Immediately after issuing the stall instruction, code cache 130 uses serving circuitry 285 to obtain the requested instruction (data 155) from buffer 132 and serve the response with the requested instruction to prefetch engine 120. Prefetch engine 120 serves the response to CPU 105.

Immediately after serving the response, code cache 130 uses lookahead circuitry 275 to increment the address of the current request to identify the next address. Then lookahead circuitry 275 uses buffer check logic 134 to check buffer 132 for the next instruction, which is associated with the next address. In this example, buffer check logic 134 determines buffer 132 includes the next instruction (i.e., hit). Lookahead circuitry 275 stores result 255 (hit) in flip flop 260.

Memory 115 responds with the requested instruction (i.e., data 155) to code cache 130. Serving circuitry 285 in code cache 130 discards the response.

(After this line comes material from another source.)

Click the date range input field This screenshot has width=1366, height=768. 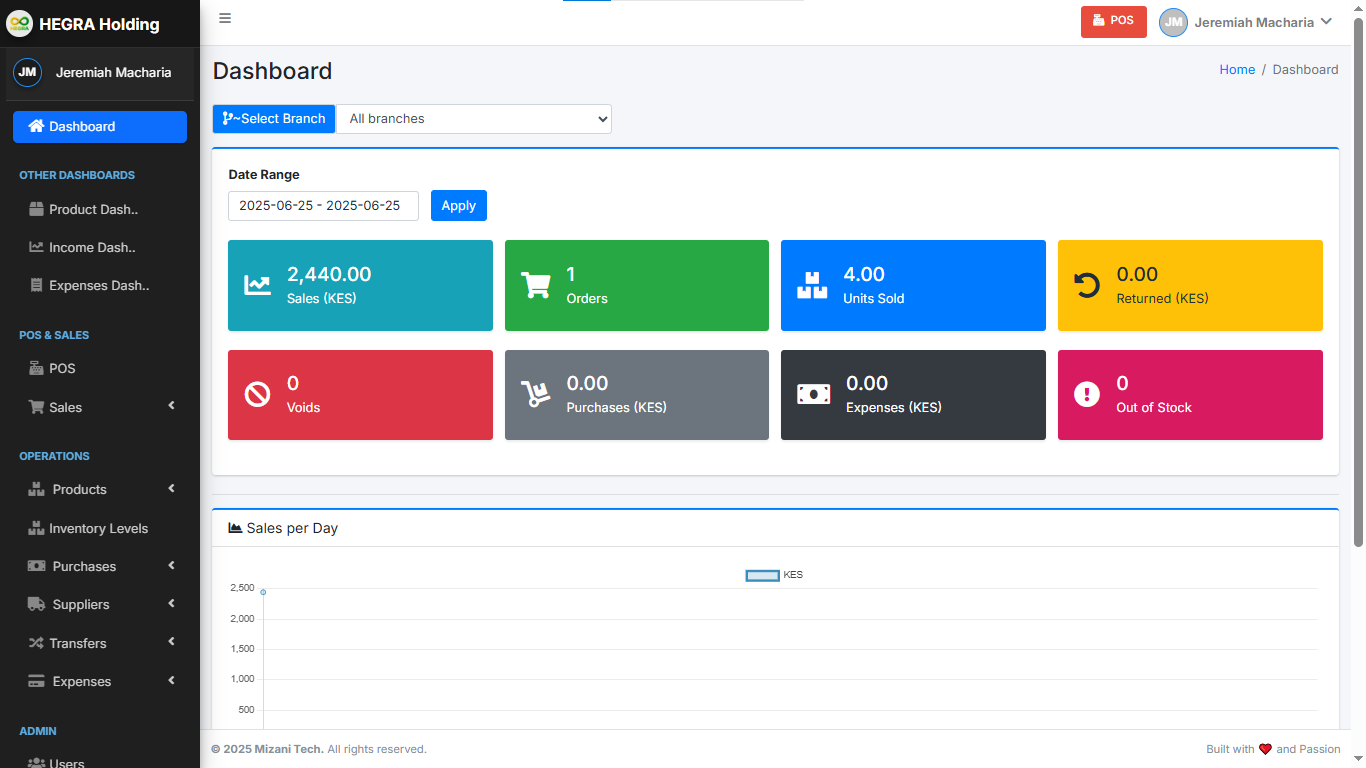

CPU 105 receives the response and issues a linear request to prefetch engine 120. For example, CPU 105 may be executing code from memory 115, and the next instruction for execution is at the next memory address. Prefetch engine checks buffer 124 and determines the requested instruction is not in buffer 124. Prefetch engine 120 sends the linear access request to code cache 130. Linear access request circuitry 265 checks flip flop 260 using AND gate 266 to find that flip flop 260 is storing a hit result. Linear access request circuitry 265 issues a stall instruction 160 to prefetch engine sufficiently long to allow code cache 130 to serve data 155 from buffer 132. Prefetch engine 120 sends stall instruction 160 to CPU 105. In the meantime, serving circuitry 285 serves the response to the linear access request to prefetch engine 120 from buffer 132. Prefetch engine 120 serves the response to CPU 105. Note that this process may continue such that as soon as code cache 130 serves the response to prefetch engine 120, code cache 130 may use lookahead circuitry 275 again to check buffer 132 for the next address. Also note that using this technique, flip flop 260 will always maintain the correct result for any incoming linear access request.

As will be appreciated by one skilled in the art, aspects of the present invention may be embodied as a system, method, or computer program product. Accordingly, aspects of the present invention may take the form of an entirely hardware implementation, an entirely software implementation (including firmware, resident software, micro-code, etc.) or an implementation combining software and hardware aspects that may all generally be referred to herein as a “circuit,” “module” or “system. ” Furthermore, aspects of the present invention may take the form of a computer program product embodied in one or more computer readable medium(s) having computer readable program code embodied thereon.

Indeed, the included descriptions and figures depict specific implementations to teach those skilled in the art how to make and use the best mode. For the purpose of teaching inventive principles, some conventional aspects have been simplified or omitted. Those skilled in the art will appreciate variations from these implementations that fall within the scope of the disclosure. Those skilled in the art will also appreciate that the features described above may be combined in various ways to form multiple implementations. As a result, the invention is not limited to the specific implementations described above, but only by the claims and their equivalents.

The above description and associated figures teach the best mode of the invention. The following claims specify the scope of the invention. Note that some aspects of the best mode may not fall within the scope of the invention as specified by the claims. Those skilled in the art will appreciate that the features described above can be combined in various ways to form multiple variations of the invention. Thus, the invention is not limited to the specific embodiments described above, but only by the following claims and their equivalents.